The impetus for this book came when I was browsing a collection of early 20th century folklore and discovered one referencing a species of King Snake known as the Milk Snake. These large (up to 7 feet long), colorful snakes are beautiful, with gray or tan background colors broken with bands of red and black. Their coloration, similar to the venomous Coral Snake, and size make them seem far more dangerous than they are. A perfect candidate for folklore. The story goes that a farmer's milk cow suddenly went dry. She was seen going to the far end of the pasture each day. One day the farmer followed her and saw her low invitingly, whereupon a milk snake would creep out of the grass and milk her.
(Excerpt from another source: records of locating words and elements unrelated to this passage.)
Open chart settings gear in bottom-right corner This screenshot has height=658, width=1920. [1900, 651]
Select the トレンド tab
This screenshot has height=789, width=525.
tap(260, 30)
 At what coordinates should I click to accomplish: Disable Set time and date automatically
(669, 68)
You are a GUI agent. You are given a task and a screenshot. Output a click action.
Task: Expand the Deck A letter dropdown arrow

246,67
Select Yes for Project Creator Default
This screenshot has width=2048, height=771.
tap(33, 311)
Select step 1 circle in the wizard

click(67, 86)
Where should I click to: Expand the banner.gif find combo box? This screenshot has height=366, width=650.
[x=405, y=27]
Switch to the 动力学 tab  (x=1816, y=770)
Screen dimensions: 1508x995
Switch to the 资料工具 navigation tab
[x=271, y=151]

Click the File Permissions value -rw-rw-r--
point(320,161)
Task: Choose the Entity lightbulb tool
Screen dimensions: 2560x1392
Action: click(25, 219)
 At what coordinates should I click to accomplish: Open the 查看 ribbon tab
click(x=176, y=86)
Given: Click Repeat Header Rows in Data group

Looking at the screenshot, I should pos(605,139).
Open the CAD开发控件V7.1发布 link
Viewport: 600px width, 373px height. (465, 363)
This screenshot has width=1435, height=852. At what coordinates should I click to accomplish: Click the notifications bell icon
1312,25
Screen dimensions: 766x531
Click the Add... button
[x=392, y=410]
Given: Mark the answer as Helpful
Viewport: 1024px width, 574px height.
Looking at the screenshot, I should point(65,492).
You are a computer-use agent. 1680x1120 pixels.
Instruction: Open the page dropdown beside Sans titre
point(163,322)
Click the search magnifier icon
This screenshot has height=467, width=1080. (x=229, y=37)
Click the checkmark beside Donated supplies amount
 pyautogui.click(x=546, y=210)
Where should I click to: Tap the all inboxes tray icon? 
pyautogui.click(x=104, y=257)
To present this story I chose a crackly, translucent paper, along with the single-sheet structure that Scott McCarney calls a 'snake book.'

Text:
The oviparous milksnake whose clutches average ten starts with three, or four or even twenty more in humus or under rot eight weeks later the precocial young need precious little more (brightly born they dull with maturity) even the largest of milk snakes could no more milk a cow than could a bird That Milk Snake Story In the pine barrens I caught a large snake black-and-white serpent immune to the bite of any The sight started a line of snake stories. A cow that suddenly went dry watched, she would go to the far pasture low invitingly A snake would creep out of the grass milk her. When the snake was killed quarts of milk gushed out. The cow pined away and died. A sad story; true as most.